START DATA SHOWN

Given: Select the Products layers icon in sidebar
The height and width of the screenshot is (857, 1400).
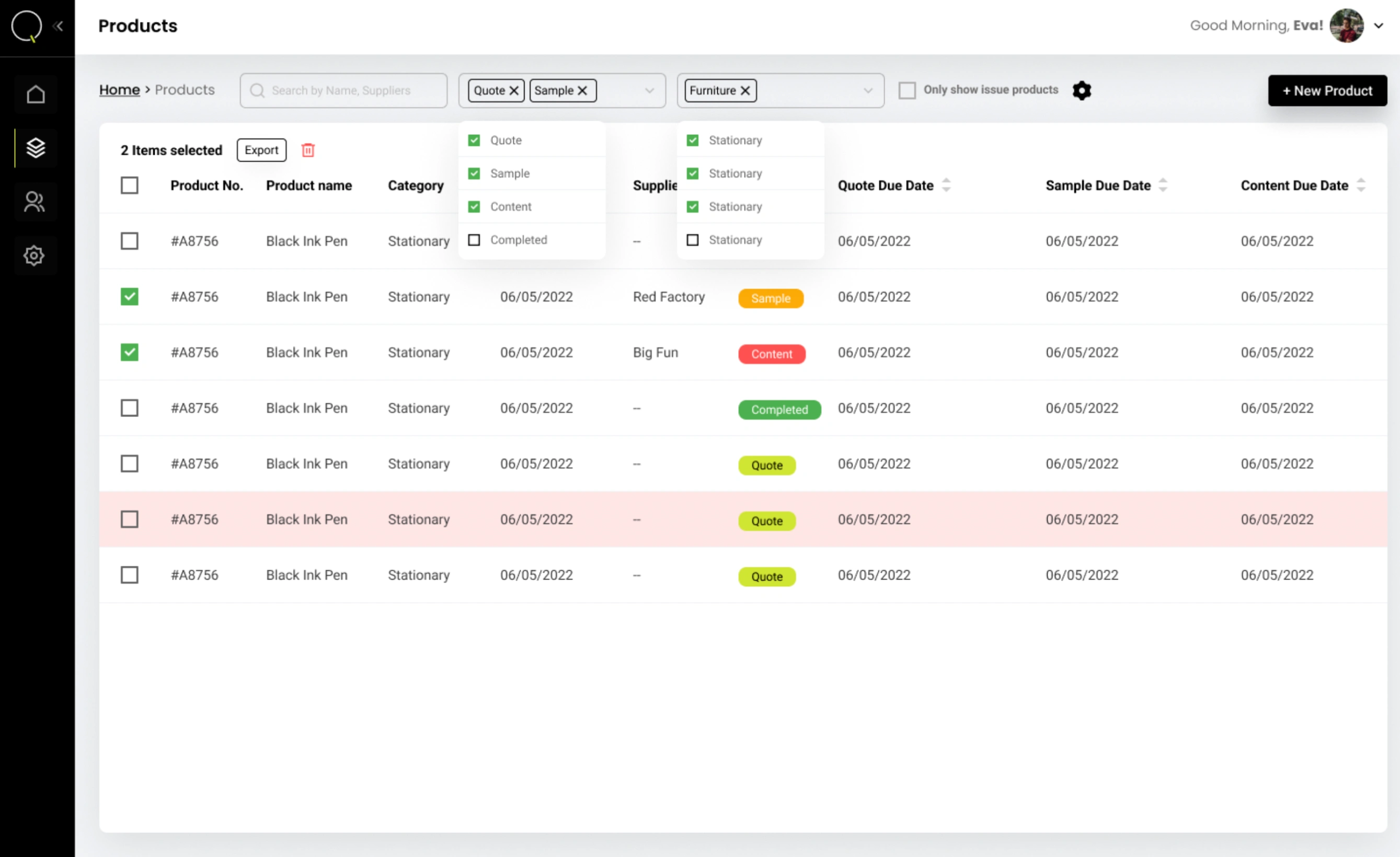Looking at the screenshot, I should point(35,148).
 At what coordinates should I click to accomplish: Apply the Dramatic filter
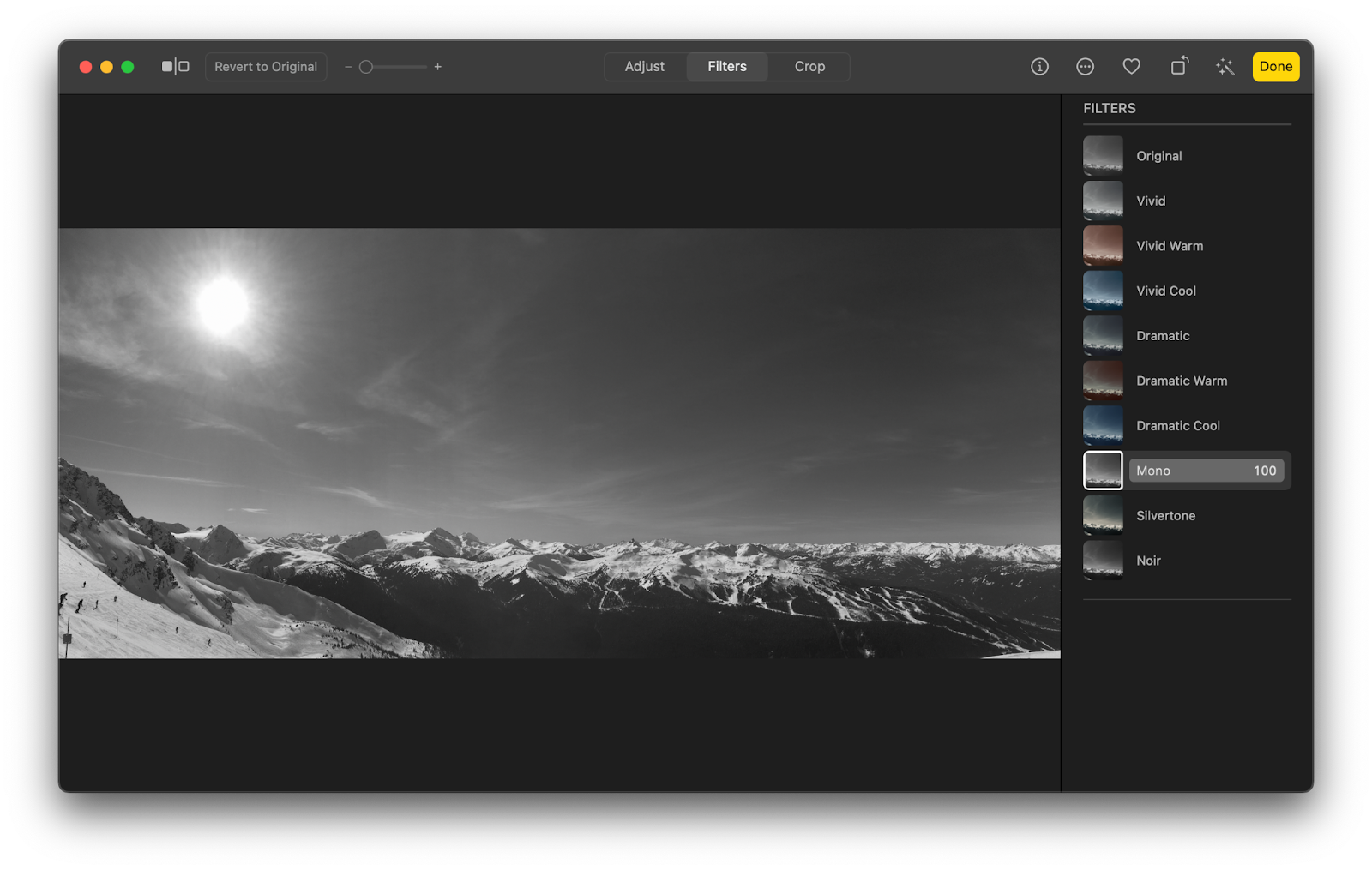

END DATA SHOWN
START DATA SHOWN

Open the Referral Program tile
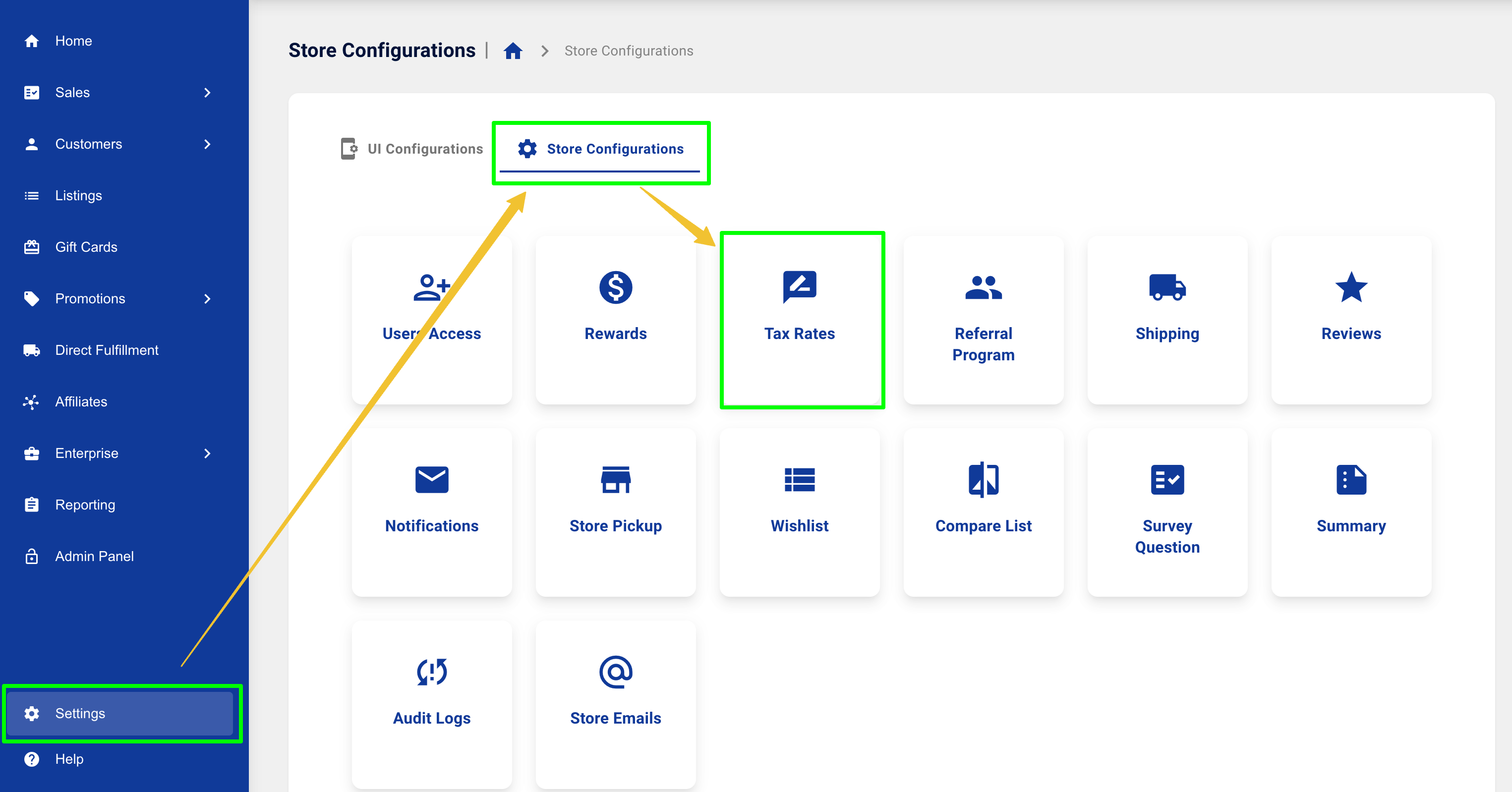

END DATA SHOWN

WORK ITEM:
In the material above, the stretch from the line with "Given: Select the" through the line with "At what coordinates" is to be given again exactly, minus the pictures.

ANSWER BOX:
Given: Select the Products layers icon in sidebar
The height and width of the screenshot is (857, 1400).
Looking at the screenshot, I should point(35,148).
 At what coordinates should I click to accomplish: Apply the Dramatic filter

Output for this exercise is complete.